"Estou bem! Só um pouco cansada..."
- Bruna de Campos
- 14 de mai.
- 2 min de leitura
Tenho uma paciente que chegou na terapia com aquele olhar de quem achava que tinha perdido uma família perfeita. E eu, que já vi e vivi mais ilusões do que um mágico em Las Vegas, ouvi com carinho. Porque O LUTO DA FANTASIA É, MUITAS VEZES, MAIS LONGO QUE O LUTO DA VIDA REAL. Mas aí, entre uma lágrima e outra, ela me contou da vez em que passaram pelo setor de segurança do aeroporto.
Era uma viagem em família, daquelas que a gente posta uma foto na praia e escreve “Sorria! Você está na Bahia!”. Mas no detector de metais, a realidade apitou. Lá estava ela: uma criança no colo, outra pela mão, mochila da Galinha Pintadinha pendurada no ombro, o carrinho travando no raio-x, a funcionária da segurança com cara de “me ajuda a te ajudar”, e o pai das crianças… onde? Do outro lado. Tranquilo. Tinha passado só com a mochila dele, retirado seus eletrônicos com a elegância de quem viaja sozinho, e aguardava. Sim, AGUARDAVA. Só se moveu quando a fiscal perguntou: “O senhor pode ajudar sua esposa com seus filhos?”

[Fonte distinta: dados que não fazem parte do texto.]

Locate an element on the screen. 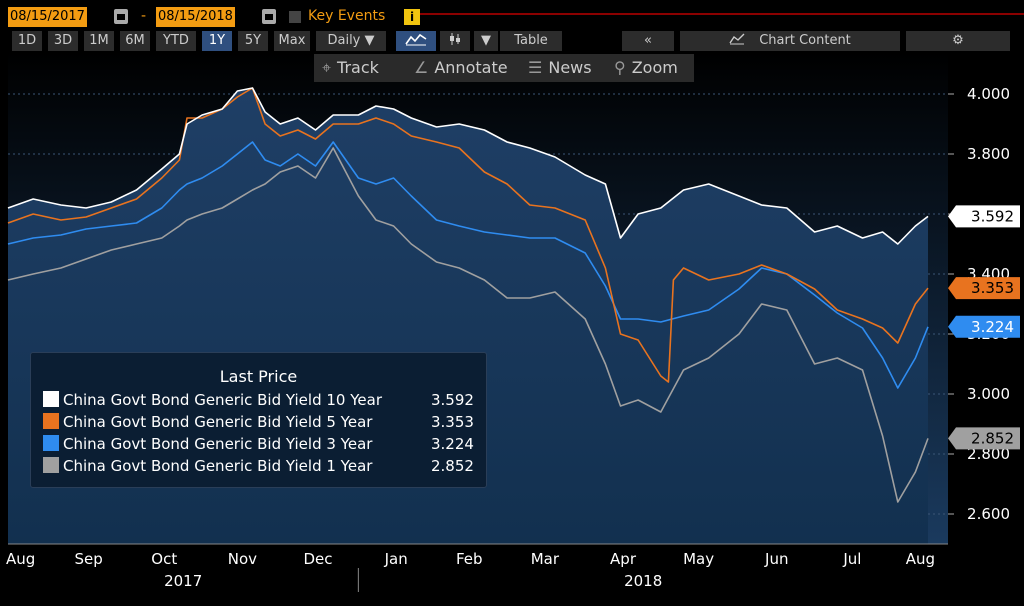 The height and width of the screenshot is (606, 1024). legend-value-10y: 3.592 is located at coordinates (452, 400).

E não ajudou muito, diga-se. A ajuda veio pela vergonha social, não por impulso de parceria.
Nas sessões pós-divórcio, foram meses em que ela se culpava por estar cansada porque, segundo ela, AGORA tinha que cuidar de tudo sozinha.

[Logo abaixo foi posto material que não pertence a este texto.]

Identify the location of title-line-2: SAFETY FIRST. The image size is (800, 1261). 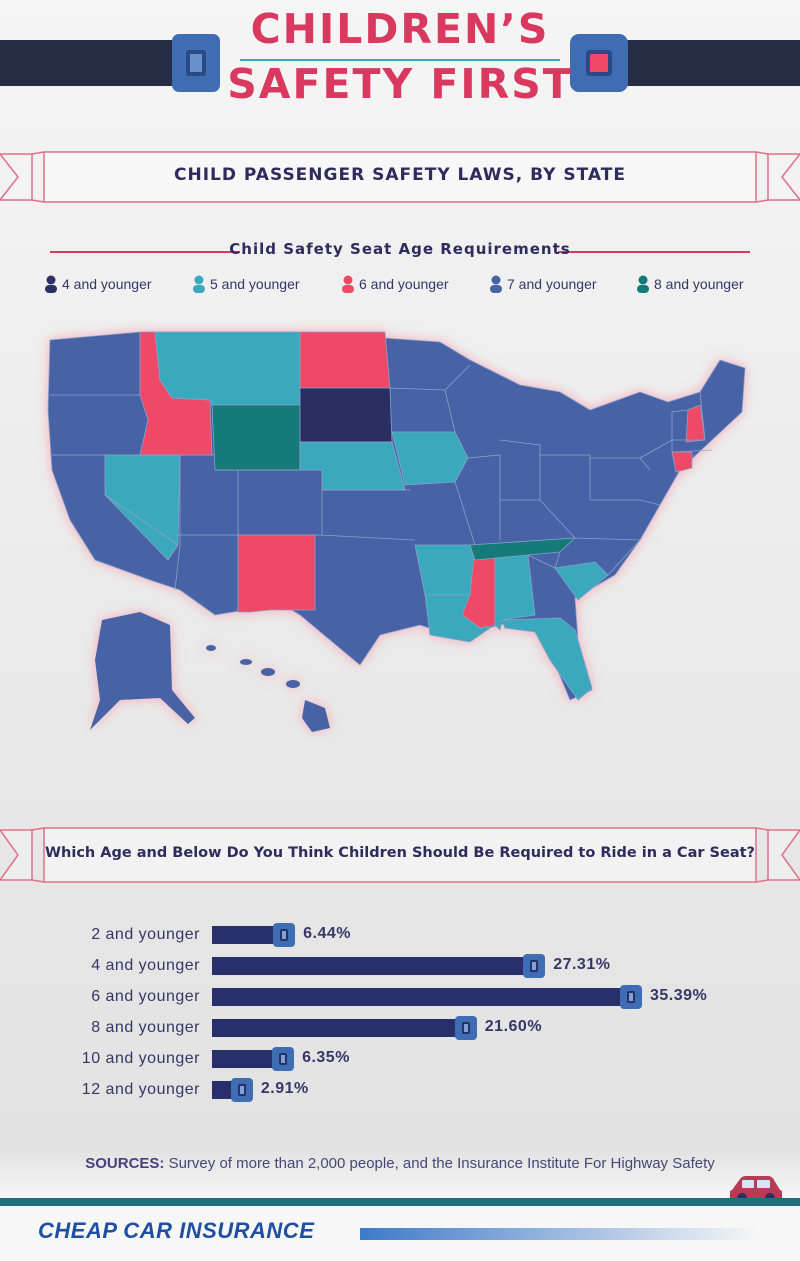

Até que, um dia, ela chega na sessão e faz o seguinte relato: ela foi buscar os filhos que passaram o fim de semana com o pai. Ele esqueceu. Estava prestes a sair com as crianças e, ao vê-la, estacionou… do outro lado da rua. Ele desce calmamente, como quem entrega uma pizza do ifood e não uma prole, e senta-se no banco do carro. A nova esposa, coitada, é quem atravessou a rua carregando três mochilas, duas lancheiras, duas pastas de atividades escolares, brinquedos sortidos e duas crianças. Um verdadeiro triatlo.
Foi então que minha paciente, me contou que naquele momento não sentiu raiva. Sentiu clareza. Viu a cena, e entendeu: NUNCA FOI A FAMÍLIA PERFEITA, ERA SÓ ELA CARREGANDO UMA FAMÍLIA INTEIRA.
Então, da próxima vez, pare. Observe. E se pergunte: POR QUE É QUE ELE CONTINUA AGUARDANDO SENTADO NO BANCO DO CARRO?
A resposta pode doer. Mas também pode libertar.
Leu até o fim? Então você já começou.